* _Directions_
Transcribe only part of the material below: the lines from the one containing "Click the down arrow of the 农业信息 scrollbar" through the one containing "The image size is (862, 760).", inclusive, exactly as written.

[Data for this task — start]

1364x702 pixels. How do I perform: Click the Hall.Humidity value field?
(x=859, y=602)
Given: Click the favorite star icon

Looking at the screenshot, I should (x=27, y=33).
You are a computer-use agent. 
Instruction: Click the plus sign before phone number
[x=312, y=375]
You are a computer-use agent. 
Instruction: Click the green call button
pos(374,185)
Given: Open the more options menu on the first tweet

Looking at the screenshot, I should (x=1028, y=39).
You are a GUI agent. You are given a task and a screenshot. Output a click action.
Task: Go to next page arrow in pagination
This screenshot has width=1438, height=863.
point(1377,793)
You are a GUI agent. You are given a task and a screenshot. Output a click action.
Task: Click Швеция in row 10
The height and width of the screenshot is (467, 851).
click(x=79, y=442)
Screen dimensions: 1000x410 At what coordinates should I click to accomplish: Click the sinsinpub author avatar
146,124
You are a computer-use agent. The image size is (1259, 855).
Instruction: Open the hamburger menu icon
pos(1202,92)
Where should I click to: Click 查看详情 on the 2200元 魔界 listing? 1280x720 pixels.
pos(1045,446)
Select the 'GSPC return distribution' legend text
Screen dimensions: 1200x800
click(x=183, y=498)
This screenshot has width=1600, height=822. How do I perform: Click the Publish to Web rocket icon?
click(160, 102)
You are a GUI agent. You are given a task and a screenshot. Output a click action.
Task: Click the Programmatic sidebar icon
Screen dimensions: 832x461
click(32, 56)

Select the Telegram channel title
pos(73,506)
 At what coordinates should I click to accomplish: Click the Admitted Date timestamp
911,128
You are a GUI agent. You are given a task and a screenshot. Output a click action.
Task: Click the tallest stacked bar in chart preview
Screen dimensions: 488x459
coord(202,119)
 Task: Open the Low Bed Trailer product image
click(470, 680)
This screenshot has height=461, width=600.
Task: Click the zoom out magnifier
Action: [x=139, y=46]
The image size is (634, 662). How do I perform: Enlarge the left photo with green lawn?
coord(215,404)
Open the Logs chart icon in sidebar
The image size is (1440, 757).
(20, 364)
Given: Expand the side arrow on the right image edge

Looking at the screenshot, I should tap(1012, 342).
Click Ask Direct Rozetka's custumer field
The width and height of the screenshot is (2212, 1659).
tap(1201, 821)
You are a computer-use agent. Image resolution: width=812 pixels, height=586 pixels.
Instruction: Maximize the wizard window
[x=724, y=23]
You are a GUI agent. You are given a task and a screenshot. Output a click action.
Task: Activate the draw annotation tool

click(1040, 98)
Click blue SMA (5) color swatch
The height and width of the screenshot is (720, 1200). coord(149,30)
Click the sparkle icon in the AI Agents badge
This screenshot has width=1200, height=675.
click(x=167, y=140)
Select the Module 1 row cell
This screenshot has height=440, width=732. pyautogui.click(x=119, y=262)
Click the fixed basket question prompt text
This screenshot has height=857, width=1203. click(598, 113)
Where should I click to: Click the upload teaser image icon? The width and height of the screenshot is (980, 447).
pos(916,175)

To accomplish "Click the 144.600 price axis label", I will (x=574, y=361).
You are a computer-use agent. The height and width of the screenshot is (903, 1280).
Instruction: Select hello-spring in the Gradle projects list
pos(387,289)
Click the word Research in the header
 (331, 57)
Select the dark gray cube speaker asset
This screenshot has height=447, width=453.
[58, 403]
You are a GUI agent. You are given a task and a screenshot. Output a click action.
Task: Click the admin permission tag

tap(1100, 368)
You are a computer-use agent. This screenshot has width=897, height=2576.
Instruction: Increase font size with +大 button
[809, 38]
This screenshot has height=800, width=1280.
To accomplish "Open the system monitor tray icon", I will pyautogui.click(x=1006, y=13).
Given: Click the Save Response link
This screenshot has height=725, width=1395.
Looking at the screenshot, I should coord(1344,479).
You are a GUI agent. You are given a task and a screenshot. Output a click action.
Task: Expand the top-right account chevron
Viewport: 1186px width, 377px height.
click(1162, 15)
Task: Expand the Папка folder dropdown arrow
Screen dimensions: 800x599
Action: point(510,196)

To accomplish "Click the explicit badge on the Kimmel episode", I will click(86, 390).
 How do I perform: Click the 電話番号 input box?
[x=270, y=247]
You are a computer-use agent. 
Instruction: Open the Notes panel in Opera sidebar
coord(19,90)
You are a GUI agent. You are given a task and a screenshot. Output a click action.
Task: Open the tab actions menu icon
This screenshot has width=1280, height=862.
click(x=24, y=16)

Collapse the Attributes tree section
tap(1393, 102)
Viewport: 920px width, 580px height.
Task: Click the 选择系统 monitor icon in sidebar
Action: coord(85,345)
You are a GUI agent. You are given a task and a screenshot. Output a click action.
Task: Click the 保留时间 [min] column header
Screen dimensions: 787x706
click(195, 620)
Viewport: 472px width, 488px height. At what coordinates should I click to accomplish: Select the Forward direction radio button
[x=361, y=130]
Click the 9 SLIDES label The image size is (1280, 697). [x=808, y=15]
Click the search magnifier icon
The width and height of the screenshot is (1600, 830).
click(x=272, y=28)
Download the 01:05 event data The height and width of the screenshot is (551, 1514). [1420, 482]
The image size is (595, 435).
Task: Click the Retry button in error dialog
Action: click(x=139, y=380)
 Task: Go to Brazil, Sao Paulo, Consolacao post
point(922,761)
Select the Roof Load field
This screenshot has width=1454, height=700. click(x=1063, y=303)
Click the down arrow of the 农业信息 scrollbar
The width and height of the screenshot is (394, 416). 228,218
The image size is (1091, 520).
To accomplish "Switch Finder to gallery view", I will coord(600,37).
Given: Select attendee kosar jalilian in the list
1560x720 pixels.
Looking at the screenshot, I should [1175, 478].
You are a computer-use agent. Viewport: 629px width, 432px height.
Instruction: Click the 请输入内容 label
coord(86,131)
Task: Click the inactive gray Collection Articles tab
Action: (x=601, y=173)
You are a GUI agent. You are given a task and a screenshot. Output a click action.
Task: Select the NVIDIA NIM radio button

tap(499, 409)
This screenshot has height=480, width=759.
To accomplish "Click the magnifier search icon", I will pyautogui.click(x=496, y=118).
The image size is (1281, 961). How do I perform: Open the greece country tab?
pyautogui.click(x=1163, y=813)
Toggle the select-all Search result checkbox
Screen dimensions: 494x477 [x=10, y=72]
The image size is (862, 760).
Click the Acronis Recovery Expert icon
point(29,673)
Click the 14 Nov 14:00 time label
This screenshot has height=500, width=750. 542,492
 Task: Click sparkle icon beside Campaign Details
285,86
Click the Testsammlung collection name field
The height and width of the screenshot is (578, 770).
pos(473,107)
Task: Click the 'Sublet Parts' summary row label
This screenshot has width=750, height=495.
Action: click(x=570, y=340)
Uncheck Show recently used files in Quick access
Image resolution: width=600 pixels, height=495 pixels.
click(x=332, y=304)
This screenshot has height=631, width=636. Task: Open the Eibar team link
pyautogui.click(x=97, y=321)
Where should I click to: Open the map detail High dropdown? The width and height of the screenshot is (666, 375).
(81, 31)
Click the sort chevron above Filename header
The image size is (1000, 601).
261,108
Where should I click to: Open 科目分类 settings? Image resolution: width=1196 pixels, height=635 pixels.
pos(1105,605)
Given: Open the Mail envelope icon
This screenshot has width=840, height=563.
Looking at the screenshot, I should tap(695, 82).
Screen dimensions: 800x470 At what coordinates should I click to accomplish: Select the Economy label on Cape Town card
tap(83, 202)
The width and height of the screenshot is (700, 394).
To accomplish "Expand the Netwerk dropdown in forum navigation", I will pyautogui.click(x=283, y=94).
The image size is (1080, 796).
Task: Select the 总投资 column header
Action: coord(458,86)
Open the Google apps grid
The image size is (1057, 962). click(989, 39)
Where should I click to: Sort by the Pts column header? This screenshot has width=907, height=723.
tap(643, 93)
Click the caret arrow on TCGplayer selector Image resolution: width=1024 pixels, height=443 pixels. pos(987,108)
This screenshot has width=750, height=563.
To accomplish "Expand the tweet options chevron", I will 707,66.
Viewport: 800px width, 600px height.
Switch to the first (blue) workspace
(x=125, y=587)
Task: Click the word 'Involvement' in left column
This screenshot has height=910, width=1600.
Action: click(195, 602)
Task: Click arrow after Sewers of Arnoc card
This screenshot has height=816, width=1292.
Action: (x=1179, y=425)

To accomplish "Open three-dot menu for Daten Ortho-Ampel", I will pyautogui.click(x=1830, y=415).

[Data for this task — finish]

* _The completed task_
Click the down arrow of the 农业信息 scrollbar
The width and height of the screenshot is (394, 416). 228,218
The image size is (1091, 520).
To accomplish "Switch Finder to gallery view", I will coord(600,37).
Given: Select attendee kosar jalilian in the list
1560x720 pixels.
Looking at the screenshot, I should [1175, 478].
You are a computer-use agent. Viewport: 629px width, 432px height.
Instruction: Click the 请输入内容 label
coord(86,131)
Task: Click the inactive gray Collection Articles tab
Action: (x=601, y=173)
You are a GUI agent. You are given a task and a screenshot. Output a click action.
Task: Select the NVIDIA NIM radio button

tap(499, 409)
This screenshot has height=480, width=759.
To accomplish "Click the magnifier search icon", I will pyautogui.click(x=496, y=118).
The image size is (1281, 961). How do I perform: Open the greece country tab?
pyautogui.click(x=1163, y=813)
Toggle the select-all Search result checkbox
Screen dimensions: 494x477 [x=10, y=72]
The image size is (862, 760).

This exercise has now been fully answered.